═════ TEXTO PARA ANÁLISE

18 de julho de 2013
Lúcio Flávio Pinto
Este era para ser um
ano de pique de obras no canteiro da hidrelétrica de Belo Monte, no rio Xingu,
no Pará, o maior do país. É provável que não seja mais. Os sucessivos
incidentes com os índios e os grupos que se opõem à usina retardaram o
cronograma físico e provavelmente influirão também sobre o cronograma
financeiro de um empreendimento que já se aproxima da duplicação do valor
inicial de projeto, que era de 16 bilhões de reais (passou para R$ 19 bilhões
no leilão e já se aproxima de R$ 30 bilhões na mais recente atualização).
Mas talvez seja uma
avaliação errada a dos que imaginam que o retardamento cresça e possa até levar
ao cancelamento da iniciativa, principalmente sob o impulso das manifestações
de protesto pelas ruas do Brasil. Parece que, quanto a Belo Monte, a posição do
governo é de partir para o confronto, se a sempre alegada solução negociada se
inviabilizar. A margem de tolerância do governo nessa negociação é curta. Ela
presume a existência da hidrelétrica. Admite apenas compensações e mitigações.
Ao contrário do
perfil traçado no edital de leilão, Belo Monte já não é mais uma realização da
iniciativa privada com endosso oficial. Ela se tornou um projeto de governo,
estratégico e prioritário, uma condição para a realização de uma das metas
principais do PAC, o Programa de Aceleração do Crescimento. Assim como Lula a considerou
uma questão fechada, a presidente Dilma Rousseff não abre mão dela. Pelo
contrário: a impõe. Daí provavelmente ter se recusado a receber os índios
Munduruku, que tentaram falar com ela em Brasília para apresentar-lhe sua
posição.

══════════

## REQUISITOS DAS TAREFAS
- 1) Reescreva de forma mais breve o parágrafo do texto sobre Belo Monte que começa com "Mas talvez seja uma", mantendo seus fatos principais.
- 2) As afirmações abaixo concordam com o texto sobre Belo Monte? Responda sim ou não a cada uma, citando as palavras decisivas do texto. (a) O valor inicial de projeto da usina era de 16 bilhões de reais. (b) Segundo o edital de leilão, Belo Monte foi concebida como projeto de governo. (c) Dilma Rousseff recebeu os índios Munduruku em Brasília.
As linhas que vêm a seguir não entram nesta atividade.

═════ DADOS ARMAZENADOS

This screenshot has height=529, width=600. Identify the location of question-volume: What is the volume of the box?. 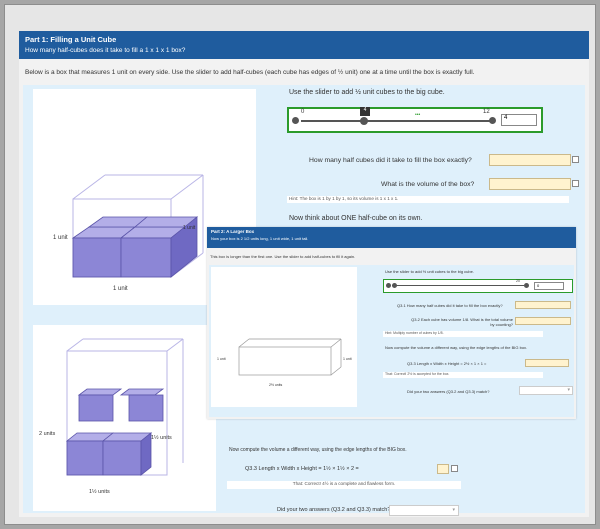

══════════

## RESPOSTAS POR ITEM
- 1) Talvez esteja errado quem imagina que o atraso cresça a ponto de levar ao cancelamento da obra, sobretudo pelas manifestações de protesto nas ruas. Quanto a Belo Monte, o governo parece disposto ao confronto se a solução negociada se inviabilizar. Sua margem de tolerância é curta: presume a existência da hidrelétrica e admite apenas compensações e mitigações.

- 2)
(a) Sim: "valor inicial de projeto, que era de 16 bilhões de reais".
(b) Não: "Ao contrário do perfil traçado no edital de leilão, Belo Monte já não é mais uma realização da iniciativa privada com endosso oficial."
(c) Não: "ter se recusado a receber os índios Munduruku, que tentaram falar com ela em Brasília".